By Hussein Sayed, Chief Market Strategist at FXTM

With eight days to go until the end of the month, November has already added about a quarter of all US Covid-19 cases since the beginning of the pandemic.

The number of daily new cases is rising rapidly and the percentage of positive tests in most US states is above the recommended 5% threshold. The healthcare system is under severe stress with at least 83,000 hospitalised Covid-19 patients and the number continues to rise.

While European cases are showing signs of leveling off, several other nations such as Russia, Japan, Canada and Turkey continue to struggle with rising infections.
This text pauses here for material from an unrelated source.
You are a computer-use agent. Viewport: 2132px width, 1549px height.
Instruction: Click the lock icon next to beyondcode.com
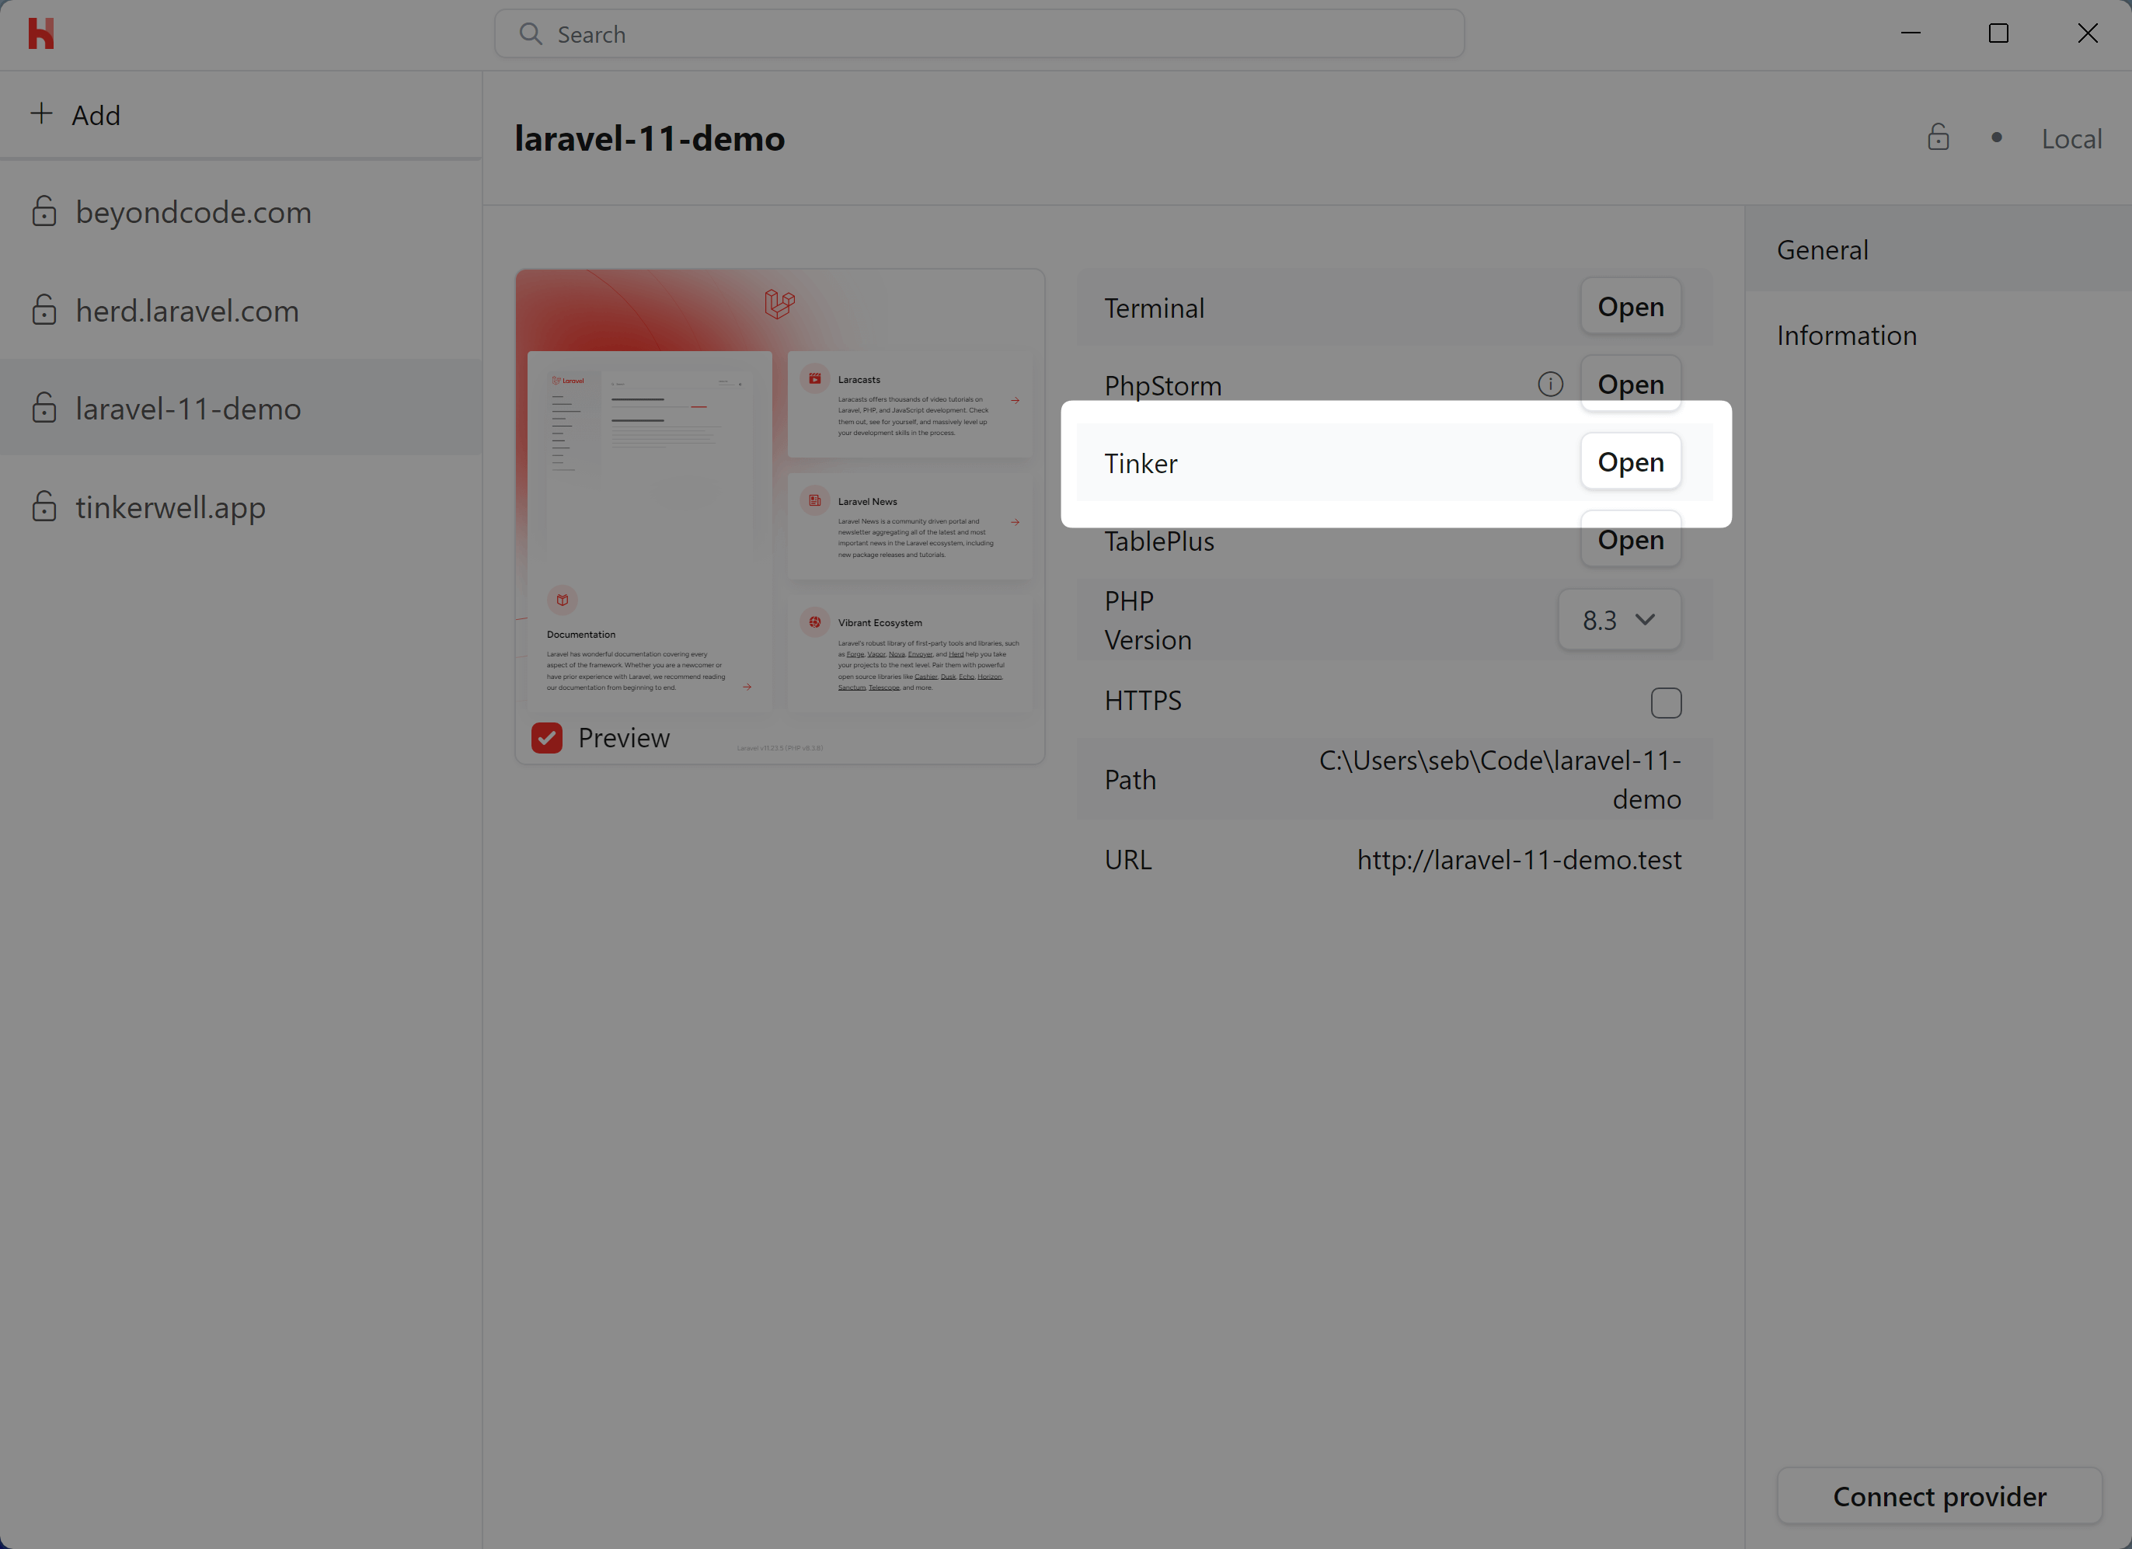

If the pandemic is a barometer for risk, we should have seen equities, commodities and other risk assets tumble. However, several stock indices are hovering near record highs as investors are looking through the doom and gloom to a better future.

According to the BofA monthly survey of 190 fund managers around the world, cash levels in portfolios fell to 4.1%, the lowest level since January, in a clear sign of the bullish mood among investors.

Whether the vaccine rally resumes in the upcoming weeks or takes a pause remains unknown. However, a lot of the positive news is already priced in and we are yet to see the economic damage caused by the Covid-19 second or third waves.

Fiscal and monetary policy should continue to play a significant role in preventing a double dip recession, and investors will monitor those policymakers’ actions very closely until we are confident the economy can run on its own without support.

On Monday, the market will have a chance to assess how European business activity has been impacted by the latest lockdowns.

Manufacturing and services flash PMIs will be released for Germany, France and the UK. The decline is unquestionable, but it is the pace of the declines which could be of concern.

A sharp drop in activity will force the ECB and possibly the Bank of England to provide further stimulus by year end, but without bold fiscal measures central banks will struggle to stimulate aggregate demand.

Minutes from the Federal Reserve’s last policy meeting are due on Wednesday. Investors are looking for any hints on what changes may occur to the asset purchase programme in December and beyond.

The Fed may increase its quantity of purchased Treasury bonds, currently at $80 billion a month, and even extend the duration of bonds bought to longer-term maturities. While this may insure that borrowing costs remain in check, again it is fiscal support that’s needed to prevent another steep decline in growth.

The next several weeks will be interesting as investors continue to navigate the path of vaccine hope and pandemic reality. However, I continue to see long term opportunities in buying the dips.